Chemists Develop Environmentally Friendly Fireworks

Scientists are creating fireworks made of chemicals that don't pollute the atmosphere. These environmentally friendly fireworks could also offer better color quality and intensity than conventional fireworks.

Smoke after fireworks. Credit: Rolf BrobergSmoke after fireworks. Credit: Rolf Broberg Chemists Thomas Klapötke from the University of Munich in Germany and Georg Steinhauser from TU Vienna in Austria have investigated making fireworks out of nitrogen-rich compounds. Such fireworks would burn smoke-free, eliminating the massive black clouds that form on Fourth of July evenings.

When a conventional firework is set off, many pollutants fill the air, such as lead, barium, chromium, chlorates, dioxins, smoke and particulates, carbon monoxide, and nitrogen and sulfur oxides.

"For a long time, the consequences of this were not considered," Klapötke said. "In the meantime, scientists have been working on more environmentally friendly alternatives."

Conventional fireworks draw their energy from the oxidation of carbon. Clean fireworks, on the other hand, would get energy from the high temperatures that occur with the formation of nitrogen-rich compounds. Some possible compounds could be tetrazoles and tetrazines, which are made of four nitrogen atoms and either one or two carbon atoms, respectively.

To produce different colors, chemists could use aminotetrazole salts with specific non-toxic metals. For example, lithium, sodium, potassium, rubidium and cesium result in red, orange, violet, purple, and pink flames, respectively.

Somewhat ironically, the most difficult color to produce with "green" fireworks is green. The researchers are looking into green-burning salts based on copper compounds.

But the biggest challenge will likely be selling the fireworks at a competitive price. Klapötke things that, in order for clean fireworks to become a practical alternative, lawmakers must step in at first to make the fireworks more economical.

via: Innovations Report

Mar 18, 2008
by Anonymous

Environmentally friendly fireworks

While I laud the efforts of anyone to come up with less toxic fireworks compounds, there are significant inaccuracies in the article and formidable barriers to success. I believe the authors do not possess enough understanding of fireworks making nor the practicalities of fireworks use, to be qualified to make their proposition.

First, there are few, if any chromium compounds, used in modern fireworks. Second, the statement that "Conventional fireworks draw their energy from the oxidation of carbon" is a vast oversimplification of what takes place in various kinds of pyrotechnic reactions. I won't get into a detailed discussion of pyro chemistry, but there are many types of reactions occurring among many more elements than simply carbon.

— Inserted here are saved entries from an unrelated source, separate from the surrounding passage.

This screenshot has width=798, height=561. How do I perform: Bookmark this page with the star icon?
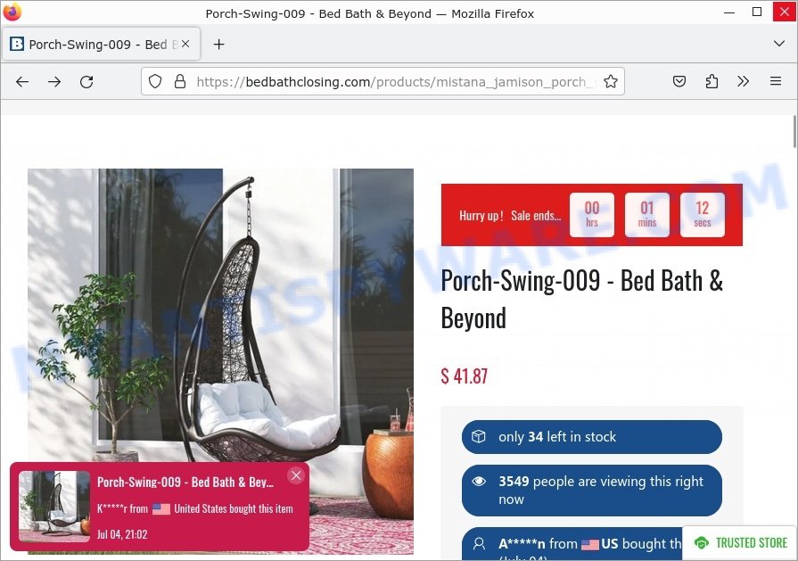[x=610, y=81]
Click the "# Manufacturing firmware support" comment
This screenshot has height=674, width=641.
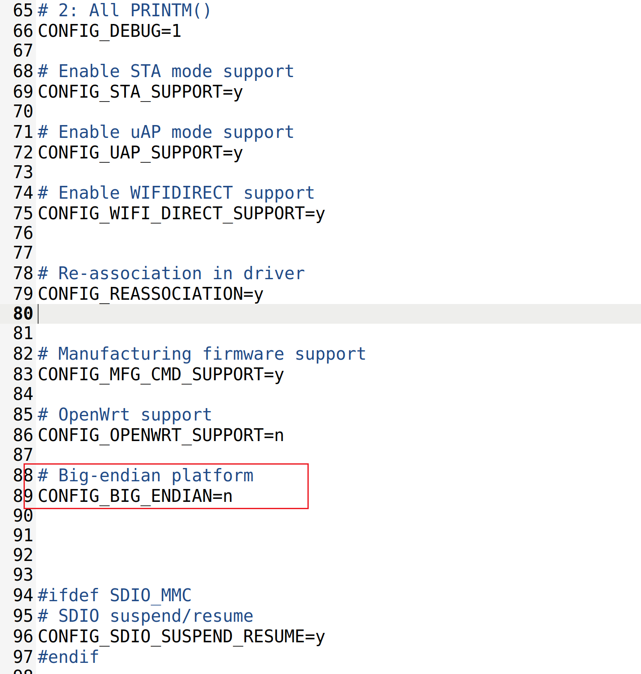click(x=202, y=354)
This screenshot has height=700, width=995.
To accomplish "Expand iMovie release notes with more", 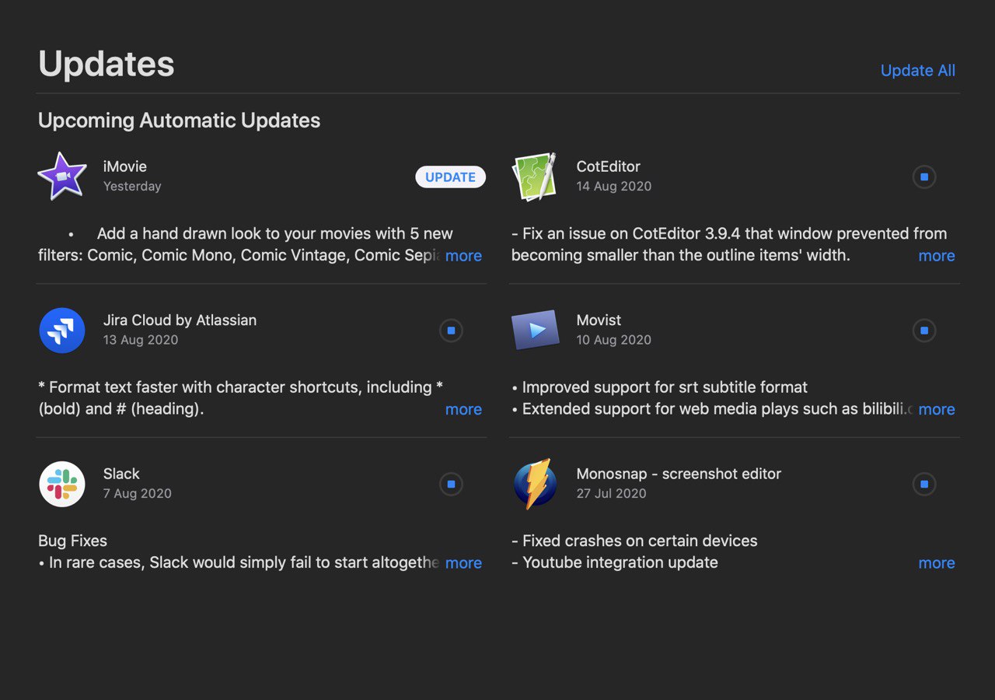I will click(463, 256).
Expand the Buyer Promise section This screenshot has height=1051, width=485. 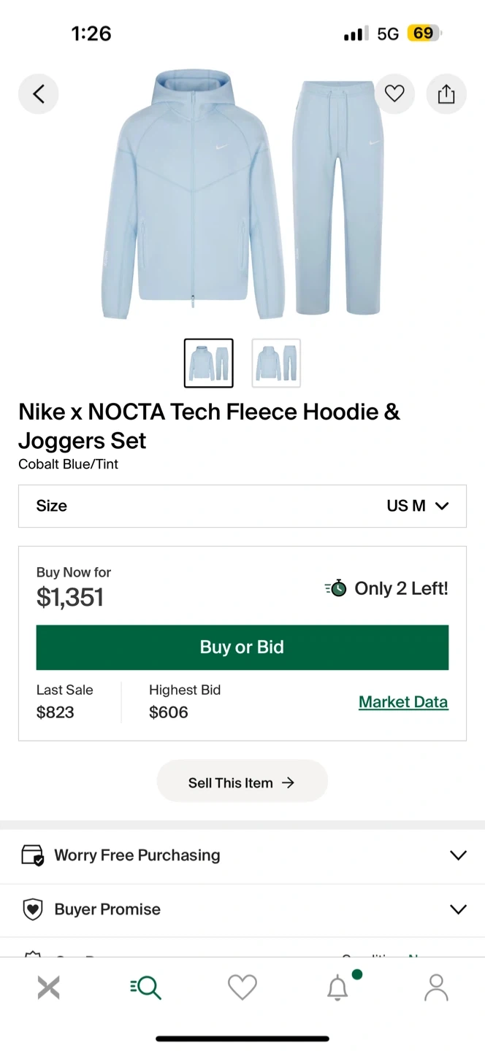pos(458,909)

The suggestion that cesium and rubidium could provide viable alternatives for today's coloring agents is absurd. Their toxicity alone discounts their viability, let alone their cost.

Even if pyrotechnically viable tetrazoles and tetrazines are developed, they would have to be cost competitive with the relatively low-priced compounds used in the fireworks industry today. And there would have to be some reason for them to be employed other than cost or viability. Pyrotechnic/fireworks compositions take years, sometimes, to develop and refine. This process is expensive because of the time involved. And once a fireworks company has a particular color-effect dialed in, they are loathe to abandon it.

Also, interations among fireworks compositions must be understood. Simply creating a tetrazine with a good enough "red" is not enough. The fireworks manufacturer has to understand what adverse reactions that composition might have with the other compositions used in the same firework device.

Since most of the world's fireworks are currently produced in China, then all of the above must take place there. But without incentives for the Chinese to make the change, and without foreknowledge of issues of safety and composition viability, it will not happen. It becomes a chicken or egg issue.

Regardless of what seemingly viable, eco-friendlier fireworks compositions are developed, the system, being what it is, is unlikely, if ever to adopt new replacements for compositions whose cost, safety, and efficacy have been developed over the past 200 years.

Harry Gilliam
Skylighter, Inc.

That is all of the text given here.